The map above, taken from March issue of The Atlantic Monthly, shows an estimate of road congestion in 2010. Click on it to see a larger version.
Perhaps it's a hangover from my recent trip to Los Angeles, but traffic and transit have been on my mind . There's lots of urban discourse in The Atlantic Monthly of late, perhaps because of the magazine's proximity to think tanks like The Brookings Institution and The Urban Land Institute.
This month, an opinion piece by Bruce Katz and Robert Puentes analyzes America's crumbling infrastructure and assesses the money lost due to congestion around major metropolitan areas. Katz and Puentes point to why infrastructure is such a valuable commodity in a global economy:
The most highly skilled financial professionals...do not choose between New York and Phoenix.
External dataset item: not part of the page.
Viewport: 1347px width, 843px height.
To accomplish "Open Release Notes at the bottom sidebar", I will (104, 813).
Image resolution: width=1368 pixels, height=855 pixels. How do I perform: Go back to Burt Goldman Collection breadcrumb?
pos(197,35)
They choose between New York and London—or Shanghai. While many factors affect that choice, over time, the accretion of delays and travel hassles can sap cities of their vigor and appeal. Arriving at Shanghai’s modern Pudong airport, you can hop aboard a maglev train that gets you downtown in eight minutes, at speeds approaching 300 miles an hour. When you land at JFK, on the other hand, you’ll have to take a train to Queens, walk over an indoor bridge, and then transfer to the antiquated Long Island Rail Road; from there, downtown Manhattan is another 35 minutes away.What is the cost of this sapping of energy to Americans in general? This summer, I edited a magazine based in Philadelphia and commuted to their office on Amtrak. There is no regional rail rate between Baltimore and Philly, which means a round trip ticket costs an average of $80. There are folks who actually make this commute, which at an hour and half, is less than the drive from here to DC through rush hour traffic. But the expense...And why, on earth, should it cost $300 to get a train ticket from Baltimore to New York? It makes taking the train prohibitive and encourages everyone to hop in their car.
Commuting on a train is a great thing, when it works. Sadly, Amtrak does not work well. The trains break down quite a bit in the summer heat. One evening, we had to be evacuated from a crowded commuter train with a blown engine. We exited through a single door one by one, crossed the train tracks at night, and entered a new train via one door. It took six hours to get home.
Regional connectivity is something that Robert E. Lang, founding director of the Metropolitan Institute at Virginia Tech in Alexandria, and an associate professor at Virginia Tech’s School of Planning and International Affairs, has studied for some time now. Demographics are shifting, both nationally and internationally. According to Lang, the United States is expecting one hundred million new residents by 2040. Populations are clustering into a series of regional areas that are economically linked. Lang and his research team have described these new areas as megapolitans, which are defined as “super regions that combine at least two, and often several, metropolitan areas.” Think Raleigh-Durham. Lang calls the megapolitan where I live (Baltimore), the Chesapeake Megalopolis (it was also dubbed the Chesapeake Primary by political pundits recently).
Lang says the Chesapeake megapolitan will soon span as far south as Richmond. “Washington is spilling into Richmond,” Lang says. “The people from Baltimore, D.C., and Richmond will be sitting down and chitchatting very soon” about things like transportation, economic development, and environmental impact.
Let's hope so. The irony is that our economy is speeding up via technology, but the very things taking us to that efficient and fast network of computers are decrepit and antiquated.
"We have reached the epoch of the nanosecond. This is the heyday of speed," writes James Gleick in his book Faster: Acceleration of Just About Everything. Yet as our concept of time is accelerated, the reality of our efficacy in day-to-day activity is frustrating. "Gridlocked and tarmacked are metonyms of our era," he writes. "To be gridlocked or tarmacked is to be stuck in place, our fastest engines idling all around, as time passes and blood pressures rise."